The node exits immediately. The embedded hashes sitting in memory are never consulted.
Why this is a problem
The code structure is misleading. Reading db/snapcfg/util.go, you see:
var Mainnet = fromEmbeddedToml(snapshothashes.Mainnet)
...and the knownPreverified map initialized from these values. This naturally suggests these serve as defaults or fallbacks. But they don't — they're unconditionally overwritten or the process dies.
Available choices
There are two possible directions: remove the embedded hashes entirely, or fix the code to actually use them as a fallback. We should remove them. Here's why the fallback approach doesn't work:
Embedded hashes go stale and become unusable. The embedded hashes reflect the snapshot file layout at the time the binary was built. Over time, snapshot files get merged — e.g., multiple 500K-block segments get merged into a single 1M-block segment. All live nodes perform these merges, and the old pre-merge files eventually disappear from the torrent network.
As the operator of the snapshot infrastructure, we keep old (pre-merge) files available on our webseeds for up to ~8 weeks. This means a fallback to embedded hashes could theoretically work for up to 8 weeks after a binary is released — but even in that window, it would bootstrap the node from a potentially outdated snapshot layout, which is a poor user experience.
After the 8-week window, the fallback would simply fail: the embedded hashes would reference files that no longer exist on any torrent peer or webseed, leaving the node unable to sync anyway.
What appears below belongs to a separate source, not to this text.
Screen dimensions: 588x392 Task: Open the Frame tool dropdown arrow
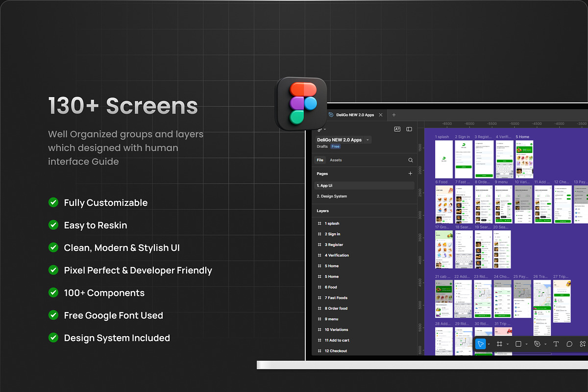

Instead of investing in a fallback mechanism with a limited shelf life, the better path is to improve the availability of the hash-publishing infrastructure itself — for example, adding a second CDN besides Cloudflare R2 (and randomizing across them, similar to how embedded bootnodes work), or exploring a decentralized publishing mechanism.
Proposal
Remove the embedded snapshot hash data. Specifically:
- The
//go:embed TOML hash files in the root erigon-snapshot package and the associated snapshothashes.Mainnet/Sepolia/... variables
- The package-level
Mainnet = fromEmbeddedToml(...) initializers in db/snapcfg/util.go
- Initialize
knownPreverified as an empty map (or with chain names only for the KnownCfg() bool check), then populate it from LoadSnapshotsHashes()
What should stay:
- The
LoadSnapshots() / fetchSnapshotHashes() functions (remote fetching logic) — these are actively used
- The
webseed subpackage — its embedded data is actively consumed by KnownWebseeds
This would:
- Make the code honest about what it does — no fake fallback that doesn't work
- Reduce the frequency of
erigon-snapshot dependency bumps (today every hash update requires a go.mod bump even though the embedded values are unused)
- Simplify
db/snapcfg/util.go initialization
The
erigon-snapshotmodule embeds pre-built snapshot hash TOML files into the binary at compile time (//go:embed mainnet.toml, etc.). These are loaded into package-level variables (snapshothashes.Mainnet, etc.) and used to initializeknownPreverifiedindb/snapcfg/util.go.However, as of Erigon 3.3, these embedded hash values are never consumed by any code path. They are always overwritten before any code reads them, or the node exits before reaching code that would.
How it works today
During
Ethereum.Init()(node/eth/backend.go:1302),LoadSnapshotsHashes()is called. It either:preverified.toml(exists after a previous completed sync) — overwritesknownPreverifiedviaSetToml()knownPreverifiedviaLoadRemotePreverified()(which rebuilds the entire map atutil.go:559)CRITand exits with code 1In all three cases, the embedded hash values are never used:
SyncSnapshots,MergeLimit, etc.) reads themThe only call to
KnownCfg()that happens beforeLoadSnapshotsHashes()is inSetUpBlockReader()(backend.go:1354), but it discards the*Cfgand only checks theboolreturn value to determine if the chain is known — it never looks at the actual hash items.Verified behavior
Starting Erigon with both R2 and GitHub unreachable (simulated via
HTTPS_PROXY=http://127.0.0.1:1) on a fresh datadir produces:The node exits immediately. The embedded hashes sitting in memory are never consulted.
Why this is a problem
The code structure is misleading. Reading
db/snapcfg/util.go, you see:...and the
knownPreverifiedmap initialized from these values. This naturally suggests these serve as defaults or fallbacks. But they don't — they're unconditionally overwritten or the process dies.Available choices
There are two possible directions: remove the embedded hashes entirely, or fix the code to actually use them as a fallback. We should remove them. Here's why the fallback approach doesn't work:
Embedded hashes go stale and become unusable. The embedded hashes reflect the snapshot file layout at the time the binary was built. Over time, snapshot files get merged — e.g., multiple 500K-block segments get merged into a single 1M-block segment. All live nodes perform these merges, and the old pre-merge files eventually disappear from the torrent network.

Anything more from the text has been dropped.